=== Data to process ===
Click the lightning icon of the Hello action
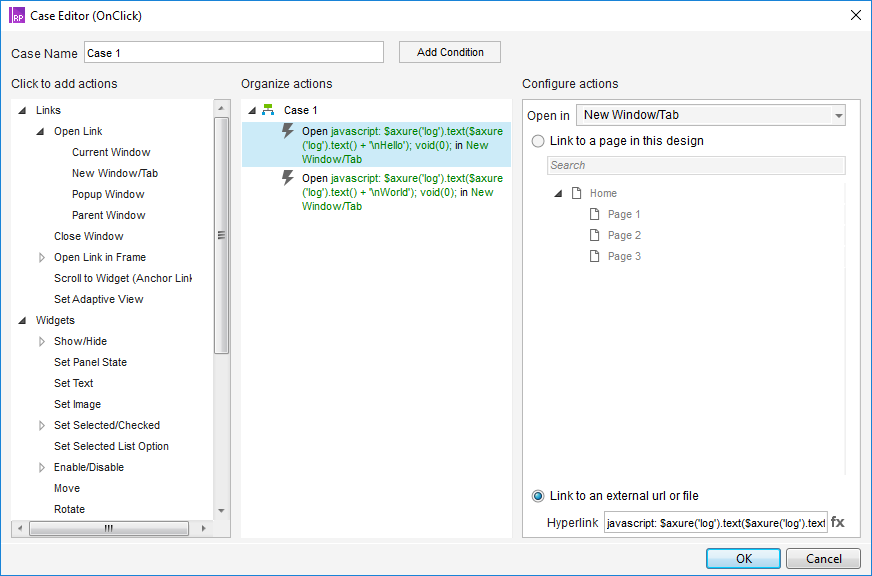The image size is (872, 576). click(288, 131)
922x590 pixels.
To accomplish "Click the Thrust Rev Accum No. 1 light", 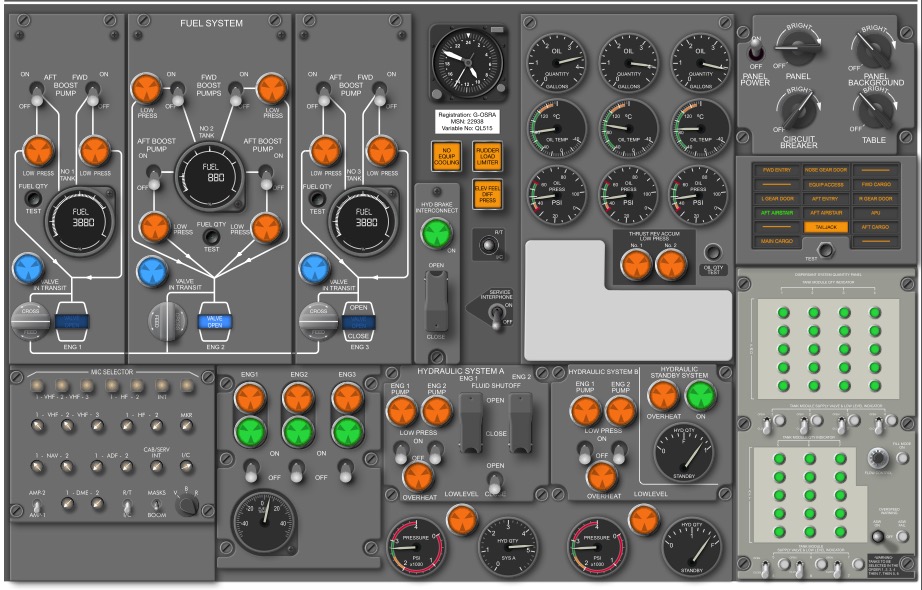I will point(630,236).
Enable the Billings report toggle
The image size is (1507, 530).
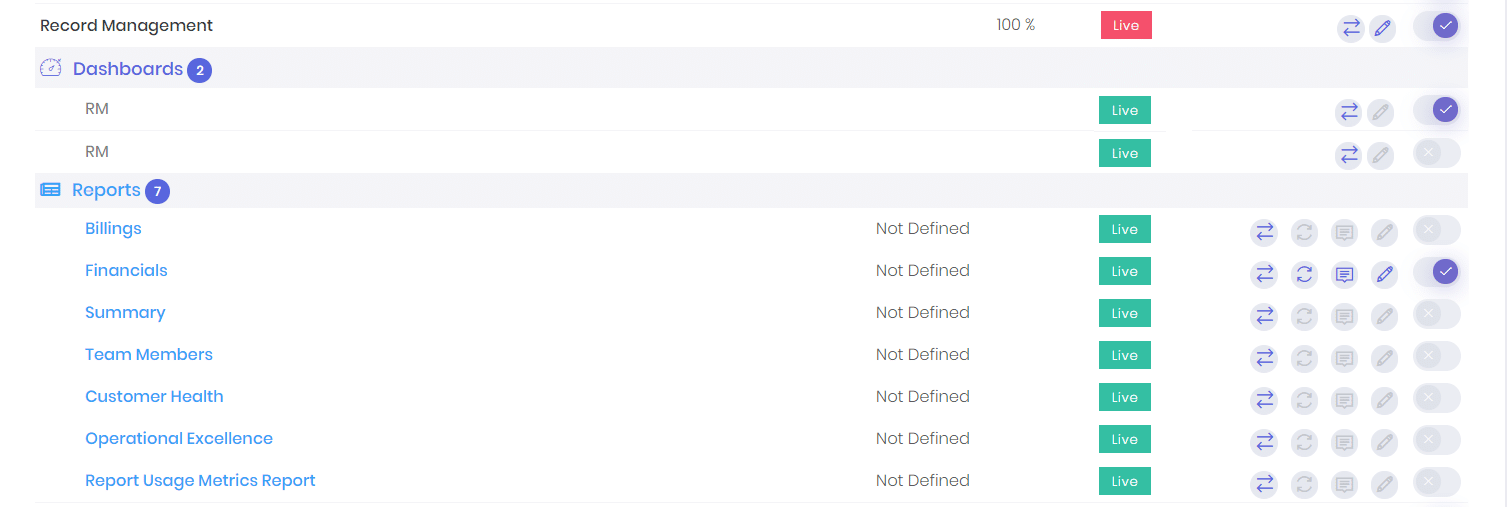point(1437,230)
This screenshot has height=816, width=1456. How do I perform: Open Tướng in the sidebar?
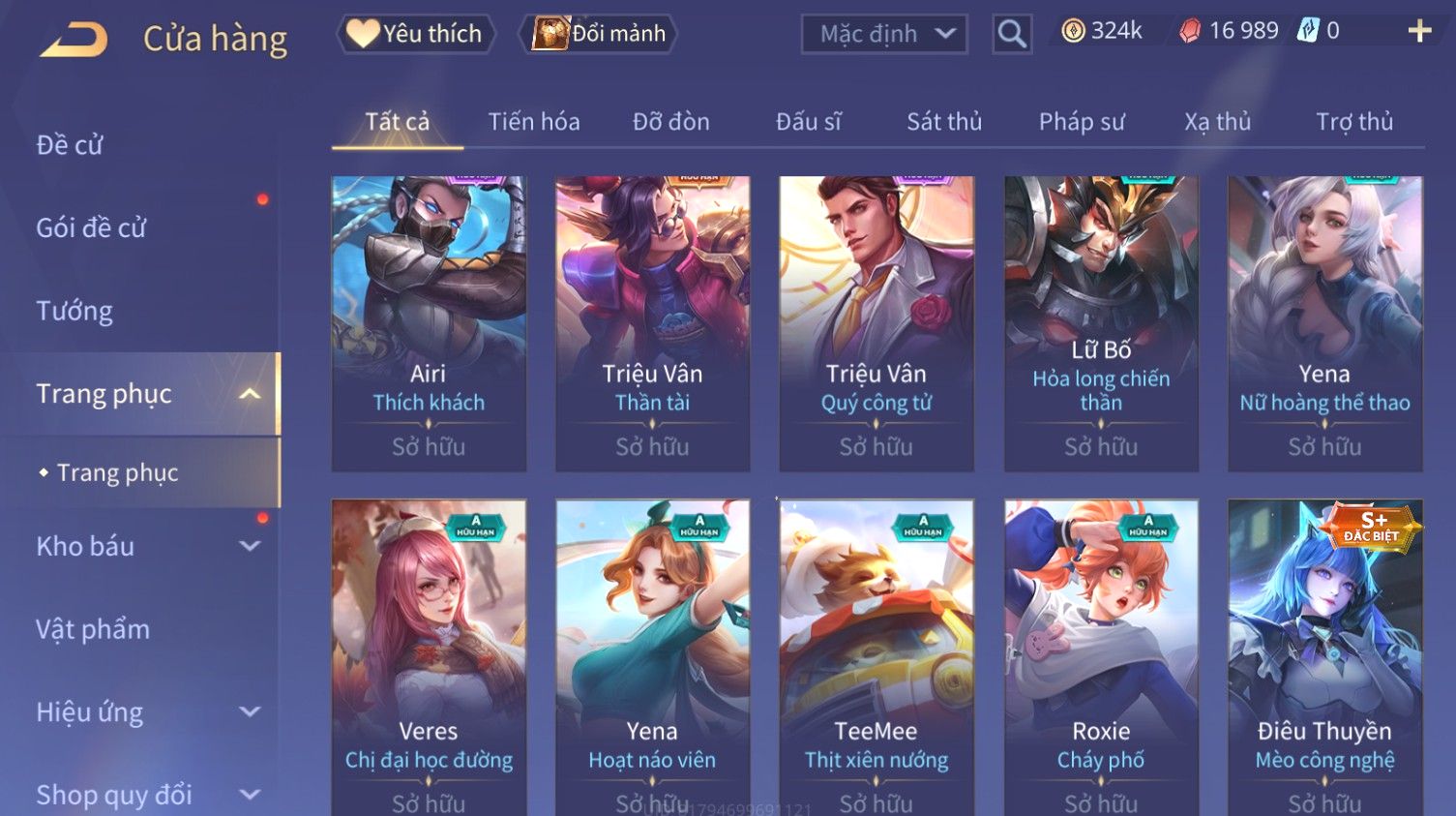74,311
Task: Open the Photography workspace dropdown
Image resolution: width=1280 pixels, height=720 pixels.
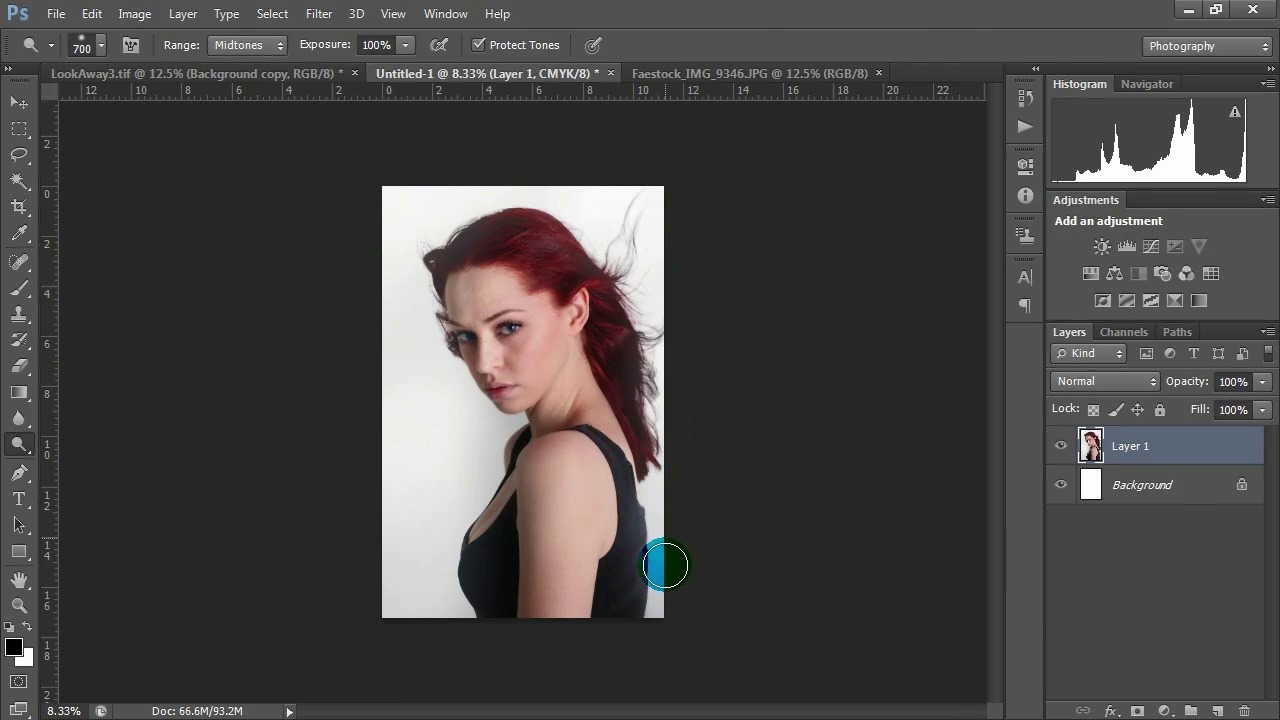Action: 1207,46
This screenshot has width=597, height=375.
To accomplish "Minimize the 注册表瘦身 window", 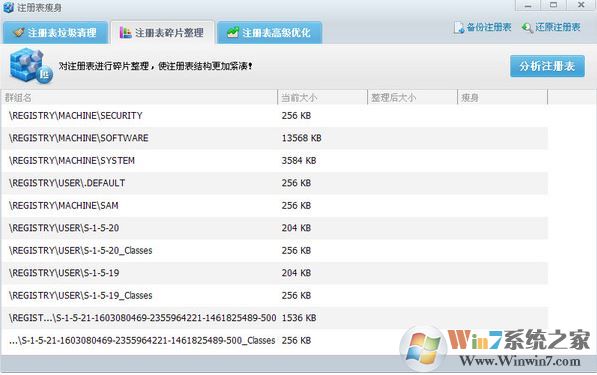I will pos(528,5).
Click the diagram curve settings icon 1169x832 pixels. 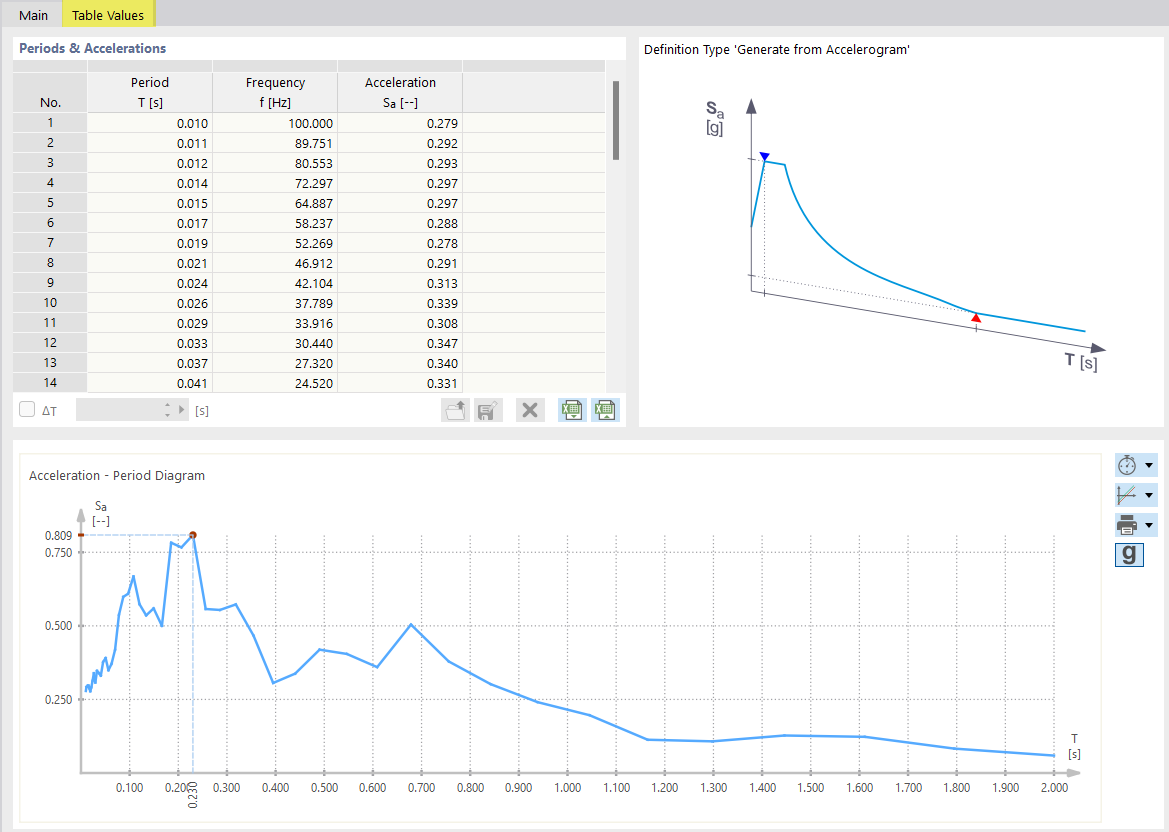pyautogui.click(x=1127, y=494)
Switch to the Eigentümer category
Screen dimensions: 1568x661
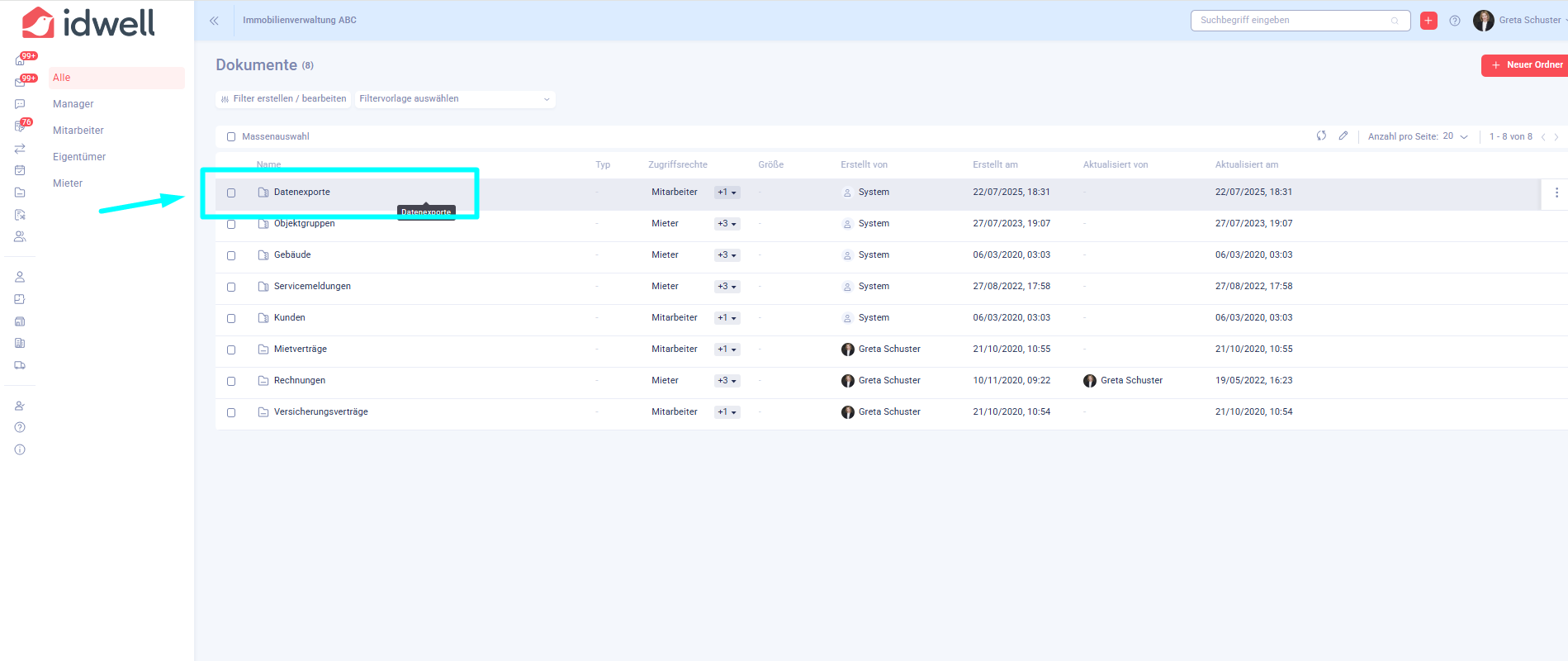[79, 157]
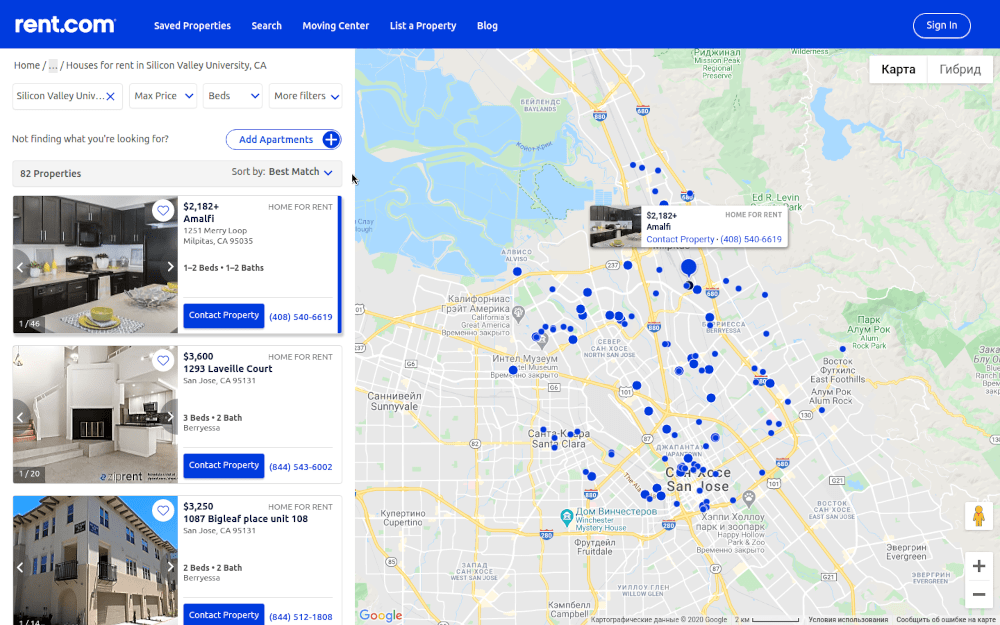
Task: Click the Sign In button
Action: coord(941,26)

=== Exercise requirements ===
The line containing "Switch to the Eigentümer category" and every line after it, through the end of the records, are what you should retype exactly. Do not include the pictures.

=== Task answer ===
Switch to the Eigentümer category
Screen dimensions: 1568x661
[79, 157]
Task: Click the Sign In button
Action: coord(941,26)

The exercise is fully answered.